*DIRECTIVES:*
1. In the Split diary excerpt, what was the Japanese woman coming to volunteer to do?
2. Please output everything in the Split diary excerpt from "I also met again" down to "hinterlands of Dalmatia.".

*TEXT EXCERPT:*
━━━━━━━━━━━━━━━━━━━━━━━━━━━━━━
When I was a child, I strongly disliked number 3 and loved number 4. It was not my intention to skip an entry on the third day in Split, but it somehow did turn out that way. There may be an imprint deep in my subconscious, even now, years later, when I have learned everything numerology (calling on purported secret knowledge handed down from Pythagoras) had to say about the good and bad aspects of all numbers, that makes number 3 less preferred and number 4 highly preferred for me. Even the years in China, just like previosu study of Japanese at university, never managed to shake my love for number 4. So here goes...
            It seems I’ll be learning about theatre life in Split. Last night during a drinking bout after the poetry evening with three Slovenian poetesses, I sat at a table with a Chinese looking young lady to chat away. Turned out she was Japanese coming to volunteer pruning trees on the isle of Brač, couch surfing in Split with a young man originally from Subotica in Northern Serbia, with partly Croat ancestry who after vagabonding through Hungary, Italy, and Belgium established a home base in Split. So I had a chance to practice my mostly forgotten college Japanese with the girl and learn from her boy host of the forthcoming open theatre night today which I plan to attend.
            I also met again the fellow resident M. again. A most fascinating man from a small town in Bosnia — not just in the usual sense that he came from there originally, but in the fact that he returned there — erudite, with eclectic almost polymath interests, and an open heart in his approach. I was also introduced to Ž., originally from Herzegovina, who makes a living as a dentist, but also writes and publishes, a Dinaric type with those exuberant and truth loving, in some aspects childlike, characteristics that Cvijić described very well, and later Dvorniković elaborated on with  further details, whom I recognise all over Split in their tall, usually slim, frames, loud speeches with tones falling and rising, almost singing, but in that rustic style typical of the Herzegovina hinterlands of Dalmatia.
            When M. had left and I was just about to part ways with Ž. and a friend of his, a group of rowdy youth, eight or nine of them in their early 20s, drunkenly shouting aloud through the stone paved winding streets. Probably hearing what they were “singing”, Ž. tried to keep me there on the corner for a few second longer, so that I wouldn’t step right into their world of the notorious Ustashi song glorifying the slaughter of Serbs by one Jure Francetić (I wonder if that person  actually existed in that form, as a single organiser and facilitator of mass murders in WW II, or is all about him a mythologisation of the desires for murder hidden under a shallow veneer of civility, and certainly not only in the youth of Split, and the murderers in then Croatia, today’s Croatia, today’s Serbia where I was born, today’s Canada the passport of which makes it easier for me to travel than on the passport of my birth country, even today’s China where I lived the longest in the last 10 years, with its recent outbursts of children shooting/knife stabbing sprees).
            The song went on, about Serbs whose bodies are thrown into the Neretva to carry them down to the Adriatic. But I had been ready to leave and didn’t even understand at first either what the drunkards were shouting or why Ž. tried to keep me there, and so I waved the two men of roughly my age goodbye and followed the boys a few short steps behind, as they were stumbling, inebriated, onto the open space under the gigantic statue of Gregory of Nin around 2 am, letting out their desperate, bloodthirsty cry of loneliness, no ideals left.
━━━━━━━━━━━━━━━━━━━━━━━━━━━━━━
*Entries on where items appear:*

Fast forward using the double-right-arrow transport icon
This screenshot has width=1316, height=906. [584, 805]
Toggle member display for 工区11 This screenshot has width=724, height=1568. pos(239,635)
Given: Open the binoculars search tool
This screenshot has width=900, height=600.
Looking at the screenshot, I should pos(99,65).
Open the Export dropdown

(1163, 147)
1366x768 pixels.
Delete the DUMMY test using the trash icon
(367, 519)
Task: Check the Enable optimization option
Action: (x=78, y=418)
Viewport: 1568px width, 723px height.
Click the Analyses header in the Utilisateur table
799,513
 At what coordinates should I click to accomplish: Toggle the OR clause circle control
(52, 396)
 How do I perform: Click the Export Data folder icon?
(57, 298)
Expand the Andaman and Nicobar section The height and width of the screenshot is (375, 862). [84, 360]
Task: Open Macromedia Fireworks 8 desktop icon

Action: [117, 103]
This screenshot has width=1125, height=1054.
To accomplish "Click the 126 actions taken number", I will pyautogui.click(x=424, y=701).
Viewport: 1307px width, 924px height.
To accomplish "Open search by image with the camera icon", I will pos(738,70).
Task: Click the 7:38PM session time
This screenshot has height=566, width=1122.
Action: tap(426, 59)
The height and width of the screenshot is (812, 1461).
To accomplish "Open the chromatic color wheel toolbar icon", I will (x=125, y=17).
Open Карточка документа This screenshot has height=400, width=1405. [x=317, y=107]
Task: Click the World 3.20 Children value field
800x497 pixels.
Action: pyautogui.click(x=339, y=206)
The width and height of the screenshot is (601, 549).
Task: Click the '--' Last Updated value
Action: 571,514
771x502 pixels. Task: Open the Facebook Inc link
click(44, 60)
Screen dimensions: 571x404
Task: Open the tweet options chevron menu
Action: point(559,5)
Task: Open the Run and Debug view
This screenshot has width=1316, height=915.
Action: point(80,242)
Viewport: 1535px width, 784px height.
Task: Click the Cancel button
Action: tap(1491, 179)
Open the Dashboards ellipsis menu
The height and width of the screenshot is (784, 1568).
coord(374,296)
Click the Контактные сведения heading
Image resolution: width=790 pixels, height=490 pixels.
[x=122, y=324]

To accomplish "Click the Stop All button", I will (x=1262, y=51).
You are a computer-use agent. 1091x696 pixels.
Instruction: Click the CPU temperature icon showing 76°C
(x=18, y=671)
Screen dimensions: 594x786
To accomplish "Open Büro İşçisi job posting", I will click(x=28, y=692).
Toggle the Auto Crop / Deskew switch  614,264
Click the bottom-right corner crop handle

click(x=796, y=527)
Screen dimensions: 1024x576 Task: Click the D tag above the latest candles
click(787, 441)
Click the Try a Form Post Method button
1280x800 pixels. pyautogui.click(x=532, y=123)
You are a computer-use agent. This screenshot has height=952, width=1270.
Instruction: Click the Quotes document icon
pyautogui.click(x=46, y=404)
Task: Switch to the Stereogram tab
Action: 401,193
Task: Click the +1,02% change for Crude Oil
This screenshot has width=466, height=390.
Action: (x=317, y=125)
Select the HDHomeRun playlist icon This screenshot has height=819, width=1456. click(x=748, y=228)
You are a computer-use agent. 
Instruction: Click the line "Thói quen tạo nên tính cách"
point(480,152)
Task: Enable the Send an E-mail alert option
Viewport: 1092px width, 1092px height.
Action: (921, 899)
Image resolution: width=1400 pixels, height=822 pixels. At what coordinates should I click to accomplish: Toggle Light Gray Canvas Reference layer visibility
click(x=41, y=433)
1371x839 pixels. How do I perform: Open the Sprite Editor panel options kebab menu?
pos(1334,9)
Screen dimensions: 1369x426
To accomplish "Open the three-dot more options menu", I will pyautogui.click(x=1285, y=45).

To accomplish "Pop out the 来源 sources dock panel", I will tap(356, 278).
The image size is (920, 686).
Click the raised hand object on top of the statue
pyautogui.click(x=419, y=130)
━━━━━━━━━━━━━━━━━━━━━━━━━━━━━━
*OUTPUTS FOR THE TASKS:*
1. She was coming to volunteer pruning trees on the isle of Brač.

2.
I also met again the fellow resident M. again. A most fascinating man from a small town in Bosnia — not just in the usual sense that he came from there originally, but in the fact that he returned there — erudite, with eclectic almost polymath interests, and an open heart in his approach. I was also introduced to Ž., originally from Herzegovina, who makes a living as a dentist, but also writes and publishes, a Dinaric type with those exuberant and truth loving, in some aspects childlike, characteristics that Cvijić described very well, and later Dvorniković elaborated on with  further details, whom I recognise all over Split in their tall, usually slim, frames, loud speeches with tones falling and rising, almost singing, but in that rustic style typical of the Herzegovina hinterlands of Dalmatia.